··· TEXTE CHOISI
Travailleur capricieux et solitaire, ennemi du bruit et de la réclame, exclusif, passionné pour le grand art, indifférent sur ses intérêts artistiques ou autres, compositeur d’un talent solide et original, « Kreutzer aurait pu, dit Fétis, prétendre à des succès plus éclatants, si, se tenant moins à l’écart et plus soigneux de sa renommée, il se fut donné quelque peine pour faire connaître ses œuvres, très-variées d’ailleurs, et s’il eût attaché plus de prix à l’opinion publique ; car c’est un mauvais refuge que celui du dédain pour l’opinion ; on n’y porte jamais qu’un esprit mécontent. »

Cette mauvaise humeur, dont parle Fétis, ne perçait pas cependant dans ses feuilletons de l’Union, remarquables par le fond et par l’esprit qu’il y dépensait. Mais autant que nous avons pu en juger nous-même, et, surtout, de l’avis de ses amis, Léon Kreutzer n’aimait et n’estimait que le travail. Et encore sa main se refusait-elle à écrire ce que son imagination ardente et singulière lui dictait.

Pour cette partie matérielle, il avait recours à un secrétaire ; le travail de plume, si long pour le musicien, lui était devenu tout à fait insupportable dans les dix dernières années de sa vie. Il avait choisi pour l’aider dans cette tâche, un musicien d’orchestre, habile et consciencieux, M. Schœffer, qui saisissait rapidement, devinait presque la pensée que Léon Kreutzer, exprimait au piano, ou notait sur de petits morceaux de papier, dont il réglait les portées.

Léon Kreutzer, héritier de son oncle Rodolphe, qui lui avait légué une assez belle fortune, a laissé par testament une somme importante pour la publication de ses œuvres complètes. Son œuvre considérable d’ailleurs, se compose de musique dramatique, de musique symphonique, de musique de chambre, de musique d’église, de musique de ballet et de mélodies. Les soins de cette édition ont été naturellement confiés à M. Schœffer. Nous avons là, sous nos yeux, un magnifique spécimen, gravé sur planche dans le grand format des partitions de Lulli.

Il faut convenir que si c’est là le format de l’œuvre entière, le prix en doit être tellement élevé qu’il exclut toute popularité. On nous assure que Kreutzer l’a voulu ainsi ; il aurait donc même, par delà le tombeau, interdit aux profanes la connaissance des travaux qui resteront l’honneur de sa vie ! Tirées à un petit nombre d’exemplaires, ses œuvres seraient offertes, d’après sa volonté, aux bibliothèques publiques de l’Europe et à quelques amis. On nous cite parmi ceux-ci : Berlioz, Joseph d’Ortigue, tous deux morts aujourd’hui ; MM. Ferdinand Hiller, Liszt, Damke, Wagner, Vaucorbeil, Heller, Armand de Pontmartin, Gasnaud, Mlle de Thonige, Chardin, dont le beau portrait à l’eau-forte de Kreutzer ornera la première page de l’édition complète d’œuvres peu connues en général.
······
CONSIGNE.
D'après le texte sur Léon Kreutzer, répondez brièvement :
1. Qui Kreutzer avait-il choisi comme secrétaire, et quel était son métier ?
2. De qui Kreutzer avait-il hérité sa fortune ?
3. À qui ses œuvres devaient-elles être offertes, selon sa volonté ?
··· DONNÉES ENREGISTRÉES
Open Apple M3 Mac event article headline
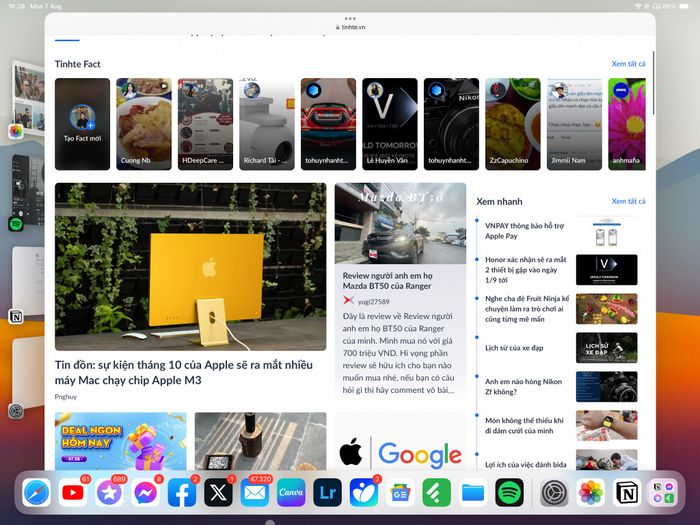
······
RÉPONSE.
1. M. Schœffer, un musicien d'orchestre.
2. De son oncle Rodolphe.
3. Aux bibliothèques publiques de l'Europe et à quelques amis.